§ **Dataset**
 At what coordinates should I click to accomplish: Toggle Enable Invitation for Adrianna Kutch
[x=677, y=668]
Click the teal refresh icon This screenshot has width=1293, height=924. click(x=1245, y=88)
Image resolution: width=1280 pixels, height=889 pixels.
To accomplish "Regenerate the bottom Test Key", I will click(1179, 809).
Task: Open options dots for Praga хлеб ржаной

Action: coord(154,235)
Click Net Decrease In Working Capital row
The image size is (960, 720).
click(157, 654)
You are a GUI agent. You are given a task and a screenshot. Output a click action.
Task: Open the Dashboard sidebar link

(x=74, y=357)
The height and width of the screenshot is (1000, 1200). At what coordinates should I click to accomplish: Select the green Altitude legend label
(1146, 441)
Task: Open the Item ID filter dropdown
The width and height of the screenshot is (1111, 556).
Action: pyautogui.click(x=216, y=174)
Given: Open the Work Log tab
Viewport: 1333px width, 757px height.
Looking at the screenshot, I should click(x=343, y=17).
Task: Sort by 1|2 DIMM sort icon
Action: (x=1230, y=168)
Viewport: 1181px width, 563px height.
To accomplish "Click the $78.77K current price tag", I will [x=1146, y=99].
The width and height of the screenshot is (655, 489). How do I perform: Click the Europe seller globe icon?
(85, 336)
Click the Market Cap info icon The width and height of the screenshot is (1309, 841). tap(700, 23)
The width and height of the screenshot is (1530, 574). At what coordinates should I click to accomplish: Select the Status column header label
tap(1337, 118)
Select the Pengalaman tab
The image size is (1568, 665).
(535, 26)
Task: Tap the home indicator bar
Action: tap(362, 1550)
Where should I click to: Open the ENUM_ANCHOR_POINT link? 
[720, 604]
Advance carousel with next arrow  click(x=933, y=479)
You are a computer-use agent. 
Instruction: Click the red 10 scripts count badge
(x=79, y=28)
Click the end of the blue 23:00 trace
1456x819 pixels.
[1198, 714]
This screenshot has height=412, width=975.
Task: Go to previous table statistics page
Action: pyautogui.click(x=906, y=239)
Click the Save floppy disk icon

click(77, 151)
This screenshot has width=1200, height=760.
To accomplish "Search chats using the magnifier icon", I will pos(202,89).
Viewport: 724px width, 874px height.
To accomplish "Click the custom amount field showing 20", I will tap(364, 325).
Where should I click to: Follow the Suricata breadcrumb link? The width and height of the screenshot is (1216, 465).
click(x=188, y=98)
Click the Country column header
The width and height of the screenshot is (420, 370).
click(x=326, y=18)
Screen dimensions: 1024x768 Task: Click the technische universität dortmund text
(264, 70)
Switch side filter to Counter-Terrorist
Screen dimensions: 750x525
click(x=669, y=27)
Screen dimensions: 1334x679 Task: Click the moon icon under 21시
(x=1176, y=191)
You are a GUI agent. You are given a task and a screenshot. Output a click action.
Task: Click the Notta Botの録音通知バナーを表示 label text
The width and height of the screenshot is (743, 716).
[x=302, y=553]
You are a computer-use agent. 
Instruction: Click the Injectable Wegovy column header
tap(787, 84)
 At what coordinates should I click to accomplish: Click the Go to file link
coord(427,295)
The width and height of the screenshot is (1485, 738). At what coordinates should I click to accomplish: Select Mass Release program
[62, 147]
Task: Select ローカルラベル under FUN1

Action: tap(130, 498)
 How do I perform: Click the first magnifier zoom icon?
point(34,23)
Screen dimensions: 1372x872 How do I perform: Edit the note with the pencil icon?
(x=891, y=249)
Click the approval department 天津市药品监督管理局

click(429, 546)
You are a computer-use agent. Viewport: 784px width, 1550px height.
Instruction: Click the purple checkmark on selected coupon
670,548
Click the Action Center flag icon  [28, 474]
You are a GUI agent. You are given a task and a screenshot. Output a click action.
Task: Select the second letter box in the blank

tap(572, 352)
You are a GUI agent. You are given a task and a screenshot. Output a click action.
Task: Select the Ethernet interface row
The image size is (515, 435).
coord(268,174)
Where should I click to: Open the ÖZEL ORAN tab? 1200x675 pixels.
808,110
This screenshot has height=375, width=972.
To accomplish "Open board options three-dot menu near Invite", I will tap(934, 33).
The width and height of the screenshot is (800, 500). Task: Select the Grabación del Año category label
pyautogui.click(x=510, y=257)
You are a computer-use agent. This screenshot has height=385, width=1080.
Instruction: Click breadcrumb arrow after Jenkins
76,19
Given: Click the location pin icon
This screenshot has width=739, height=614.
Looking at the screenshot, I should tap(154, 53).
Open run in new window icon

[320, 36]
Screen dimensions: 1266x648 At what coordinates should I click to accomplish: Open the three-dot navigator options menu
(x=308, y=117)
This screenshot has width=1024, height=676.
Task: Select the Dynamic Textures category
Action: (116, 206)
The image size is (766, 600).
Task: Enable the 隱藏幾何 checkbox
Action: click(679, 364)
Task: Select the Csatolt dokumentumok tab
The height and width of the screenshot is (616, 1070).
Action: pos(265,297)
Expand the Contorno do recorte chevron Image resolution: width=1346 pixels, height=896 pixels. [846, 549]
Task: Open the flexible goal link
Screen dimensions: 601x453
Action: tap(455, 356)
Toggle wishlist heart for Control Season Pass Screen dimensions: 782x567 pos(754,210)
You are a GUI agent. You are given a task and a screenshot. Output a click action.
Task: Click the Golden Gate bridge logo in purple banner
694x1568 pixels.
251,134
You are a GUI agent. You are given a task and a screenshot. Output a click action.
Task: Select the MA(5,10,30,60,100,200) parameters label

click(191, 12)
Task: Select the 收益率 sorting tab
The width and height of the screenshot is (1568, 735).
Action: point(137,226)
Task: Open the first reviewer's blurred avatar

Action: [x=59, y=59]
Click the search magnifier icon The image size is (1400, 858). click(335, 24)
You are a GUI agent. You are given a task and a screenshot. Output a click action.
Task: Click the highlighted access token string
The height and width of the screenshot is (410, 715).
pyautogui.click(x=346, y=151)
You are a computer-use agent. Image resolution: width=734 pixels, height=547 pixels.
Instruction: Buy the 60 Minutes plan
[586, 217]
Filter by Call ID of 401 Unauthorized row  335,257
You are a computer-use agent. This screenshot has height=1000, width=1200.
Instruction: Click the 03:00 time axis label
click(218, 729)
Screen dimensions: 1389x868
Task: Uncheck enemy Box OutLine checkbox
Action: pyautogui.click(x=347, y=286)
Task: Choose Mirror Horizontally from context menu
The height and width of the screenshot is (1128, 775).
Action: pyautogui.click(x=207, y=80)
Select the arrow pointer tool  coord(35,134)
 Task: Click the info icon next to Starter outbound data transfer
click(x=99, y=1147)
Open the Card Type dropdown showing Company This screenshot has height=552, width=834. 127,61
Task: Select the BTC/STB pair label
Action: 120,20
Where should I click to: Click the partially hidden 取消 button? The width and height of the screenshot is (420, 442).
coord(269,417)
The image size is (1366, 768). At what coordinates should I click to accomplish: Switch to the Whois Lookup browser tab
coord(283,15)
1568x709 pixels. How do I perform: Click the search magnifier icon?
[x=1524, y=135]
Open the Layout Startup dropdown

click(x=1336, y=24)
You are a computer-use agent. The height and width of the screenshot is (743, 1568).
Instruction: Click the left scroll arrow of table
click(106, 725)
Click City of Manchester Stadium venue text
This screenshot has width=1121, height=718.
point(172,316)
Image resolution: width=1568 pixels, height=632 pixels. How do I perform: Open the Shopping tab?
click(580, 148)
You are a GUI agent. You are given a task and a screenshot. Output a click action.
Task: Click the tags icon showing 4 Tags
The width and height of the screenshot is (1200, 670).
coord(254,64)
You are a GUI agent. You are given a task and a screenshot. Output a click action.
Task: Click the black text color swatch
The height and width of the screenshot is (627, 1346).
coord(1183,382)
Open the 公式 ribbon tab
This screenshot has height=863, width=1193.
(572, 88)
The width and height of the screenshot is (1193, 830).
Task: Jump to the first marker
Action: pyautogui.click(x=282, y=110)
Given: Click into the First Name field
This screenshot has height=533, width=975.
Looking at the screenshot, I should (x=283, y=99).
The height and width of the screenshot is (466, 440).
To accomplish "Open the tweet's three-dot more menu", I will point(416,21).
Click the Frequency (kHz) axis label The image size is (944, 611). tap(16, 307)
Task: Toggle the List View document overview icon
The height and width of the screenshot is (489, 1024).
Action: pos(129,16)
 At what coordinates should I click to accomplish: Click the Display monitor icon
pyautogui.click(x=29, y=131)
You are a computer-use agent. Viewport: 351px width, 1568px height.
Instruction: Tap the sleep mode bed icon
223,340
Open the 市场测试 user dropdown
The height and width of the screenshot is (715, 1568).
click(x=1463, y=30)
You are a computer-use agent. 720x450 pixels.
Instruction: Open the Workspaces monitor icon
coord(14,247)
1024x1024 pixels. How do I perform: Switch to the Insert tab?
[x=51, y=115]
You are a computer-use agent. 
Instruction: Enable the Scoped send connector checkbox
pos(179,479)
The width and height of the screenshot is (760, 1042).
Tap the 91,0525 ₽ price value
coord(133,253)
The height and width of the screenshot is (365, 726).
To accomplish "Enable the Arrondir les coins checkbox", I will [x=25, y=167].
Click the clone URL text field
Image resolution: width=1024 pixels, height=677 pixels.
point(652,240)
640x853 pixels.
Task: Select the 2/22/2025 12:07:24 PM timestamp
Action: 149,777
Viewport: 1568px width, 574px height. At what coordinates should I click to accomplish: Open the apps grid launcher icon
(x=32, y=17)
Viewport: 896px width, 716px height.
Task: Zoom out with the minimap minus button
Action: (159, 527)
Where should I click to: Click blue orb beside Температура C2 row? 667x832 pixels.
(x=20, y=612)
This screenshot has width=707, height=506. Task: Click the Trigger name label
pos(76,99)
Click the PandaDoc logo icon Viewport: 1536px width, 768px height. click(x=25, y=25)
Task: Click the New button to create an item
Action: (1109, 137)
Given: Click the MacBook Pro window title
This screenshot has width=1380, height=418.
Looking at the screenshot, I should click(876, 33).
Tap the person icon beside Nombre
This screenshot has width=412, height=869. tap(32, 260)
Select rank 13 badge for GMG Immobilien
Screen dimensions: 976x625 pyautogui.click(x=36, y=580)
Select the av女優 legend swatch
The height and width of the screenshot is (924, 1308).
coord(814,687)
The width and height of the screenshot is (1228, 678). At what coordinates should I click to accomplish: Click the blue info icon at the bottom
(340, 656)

§ **What to produce**
For the string "field", show each line of the listing where it appears.

§ **Expected answer**
To accomplish "Click the custom amount field showing 20", I will tap(364, 325).
Given: Click into the First Name field
Click the clone URL text field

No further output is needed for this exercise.